YOUR OBJECTIVE:
Answer these questions from the article on the Wales Tourist Board's marketing:
(a) Who is named as the lead singer of Catatonia?
(b) Which agency created the board's advertising and direct marketing campaign?
(c) Since when has that campaign been running?

National Pride

By Nicholas, Ruth | Marketing, April 29, 1999 | Go to article overview

National Pride


Nicholas, Ruth, Marketing


Roger Pride Head of overseas and travel trade marketing Wales Tourist Board

It has been said that if the lead singer of Catatonia's accent were any broader, the Wales Tourist Board would have it set in concrete and called a national monument.

The WTB's director of marketing, Roger Pride, denies that he has designs on Cerys Matthews' larynx but happily admits that the international success of bands such as Catatonia, Manic Street Preachers and the Stereophonics doesn't make his job any harder. Marketing any destination is difficult, marketing an entire country more so and, when it comes to Wales, there are a few negative perceptions to get past.

"It has traditionally been very difficult to get people to think positively about Wales, but that is no longer true," Pride comments. The WTB's award-winning advertising and direct marketing campaign has played a significant role in that shift. The campaign, created by FCA and running since January 1998, has shown an impressive return on investment.

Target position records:
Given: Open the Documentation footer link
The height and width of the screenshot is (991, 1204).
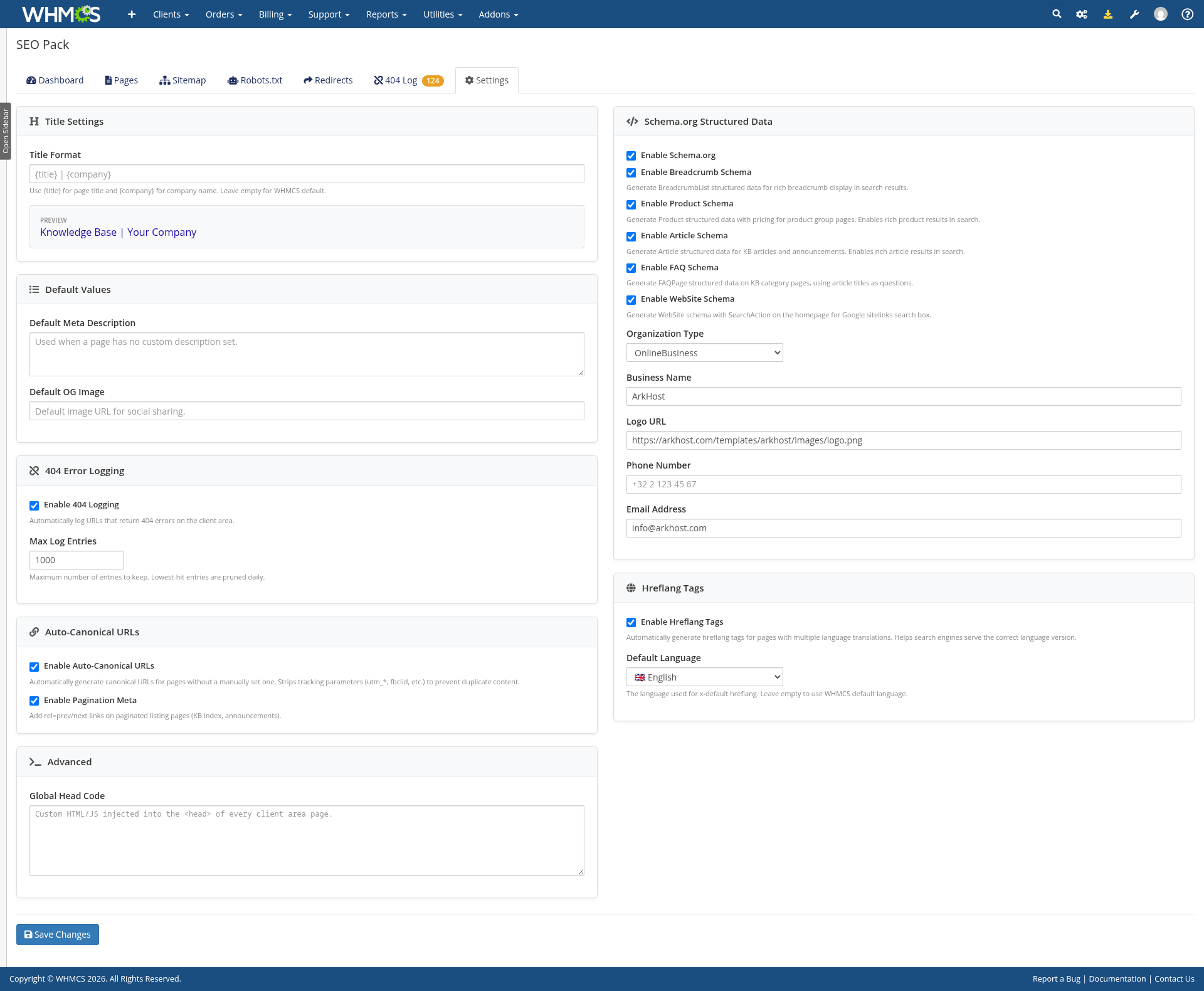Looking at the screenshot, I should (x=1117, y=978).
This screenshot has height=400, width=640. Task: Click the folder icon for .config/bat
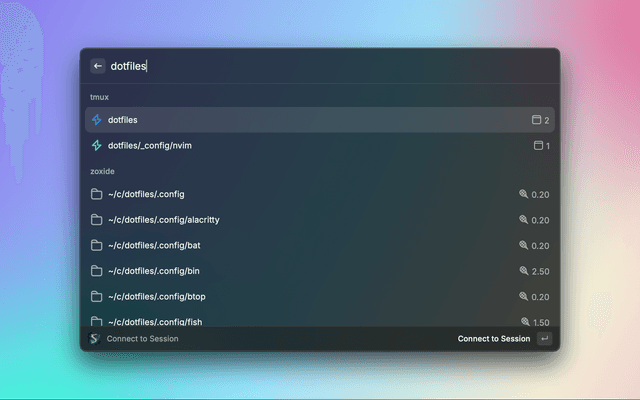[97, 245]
* * *
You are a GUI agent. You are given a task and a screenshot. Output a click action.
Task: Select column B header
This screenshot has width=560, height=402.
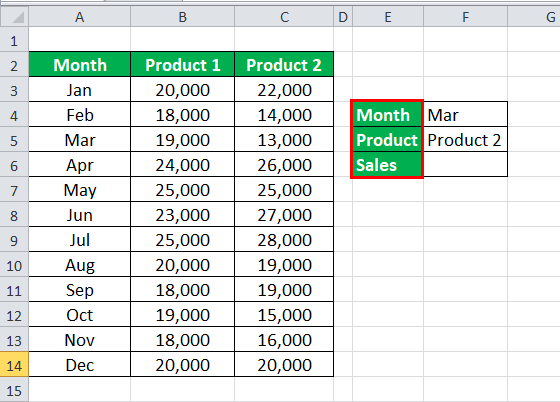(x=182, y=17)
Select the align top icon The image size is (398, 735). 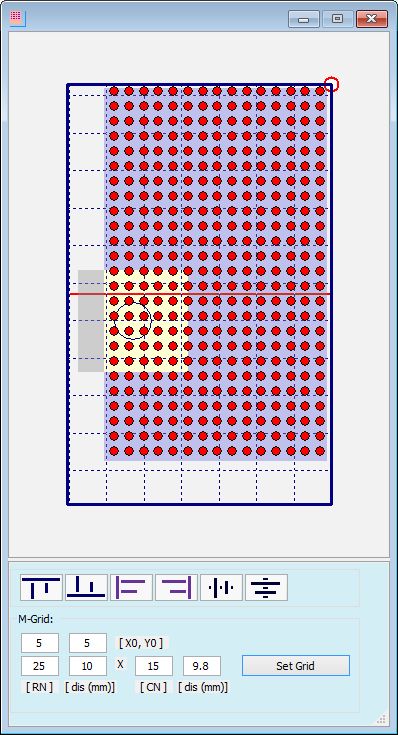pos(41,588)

FINAL RESULT:
(a) Cerys Matthews
(b) FCA
(c) January 1998